Everything we eat, everything we wear comes from the soil. This simple, but revolutionary realization, triggered Arizona Muse to change her life. The top model, whom Anna Wintour has called the new face of American fashion, has become the champion of biodynamic farming. An unusual change of career for anyone, but even more for an international model. Muse’s goal is to help regenerate the earth with the most sustainable form of agriculture. “Who grew my clothes?” became her mantra as she was modeling around the world and posing on the cover of the most prestigious magazines. That question led her to start her own foundation, DIRT. “We have a crisis on our planet. The current agricultural system is not working. Millions of climate migrants are already seeking refuge outside their homeland due to drought caused by agricultural irrigation. Tons and tons of chemicals are seeping into our water system, about half of them from agricultural chemicals deliberately sprayed on fields,” explains DIRT. “ The carbon dioxide released from soil by poor agricultural practices is causing the ice caps to melt. All of these things are happening in large part because our soils have been degraded by conventional farming techniques. We need a system change in agriculture and DIRT is working toward the adoption of biodynamic farming to grow everything we need, including food for our kitchens, fiber and leather for our fashion, wood for our buildings and herbs for our medicines.” Regenerating soil is one of the most important actions that can be taken in the face of climate change.
A study just published in September, conducted in 118 points across the globe by the Helmholtz Center for Environmental Research (UFZ), is showing an alarming increase in the temperature of soils across the world. The study shows that, each decade, the soil’s temperature is increasing 0.7 degree Celsius faster than the air. “Soils are accentuating heat waves,” explains one of the researchers.
That’s why the moment is ripe for biodynamic agriculture. This philosophy of farming is an idea conceived by Rudolph Steiner, the philosopher, founder of Waldorf schools and anthroposophy. Biodynamic farming was the very first of all the organic farming movements. In common with other forms of organic agriculture, biodynamic agriculture uses management practices that are intended to restore, maintain and enhance ecological harmony. Central features include crop diversification, the avoidance of chemical soil treatments and off-farm inputs generally, decentralized production and distribution, and the consideration of celestial and terrestrial influences on biological organisms.

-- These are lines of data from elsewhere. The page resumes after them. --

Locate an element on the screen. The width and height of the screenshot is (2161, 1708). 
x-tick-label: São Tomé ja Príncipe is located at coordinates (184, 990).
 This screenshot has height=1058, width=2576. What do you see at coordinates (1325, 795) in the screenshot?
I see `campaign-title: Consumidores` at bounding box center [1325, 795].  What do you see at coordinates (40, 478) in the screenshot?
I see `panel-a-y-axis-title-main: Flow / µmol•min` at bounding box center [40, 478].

DIRT has an educational fund to provide scholarships to biodynamic colleges globally and supports creating curriculums “about farming fashion’s raw materials biodynamically” and funds the creation of educational films”. The foundation also functions in a more traditional way. It sheds light on biodynamic projects and funnels funds to them. The projects it supports represent a wide spectrum, some quite out of what one would think as agriculture, but all striving to have a deep impact on their community: reforesting hillsides in the Philippines, a school farm in Kenya, 20 miles south of Nairobi; community farming in the Mississippi Delta to help poor Black communities deprived of healthy food sources grow their own food and fiber through a biodynamic farm. But DIRT’s projects roam far and wide. For example, it is supporting the first biodynamic wool supply chain in England to help it grow by inspiring farmers to transition to this way of raising sheep and regenerating soil simultaneously. It is also supporting biodynamic beekeeping in France. In Romania, DIRT is raising money for a women's shelter in the center of Bucharest. The organization will use farming as a way to restore mental health and is looking to buy farmland where it can create a biodynamic farm for the women in rehabilitation to work on therapeutically.
This is the whole idea behind DIRT and biodynamic farming. By restoring the soil, we also restore ourselves.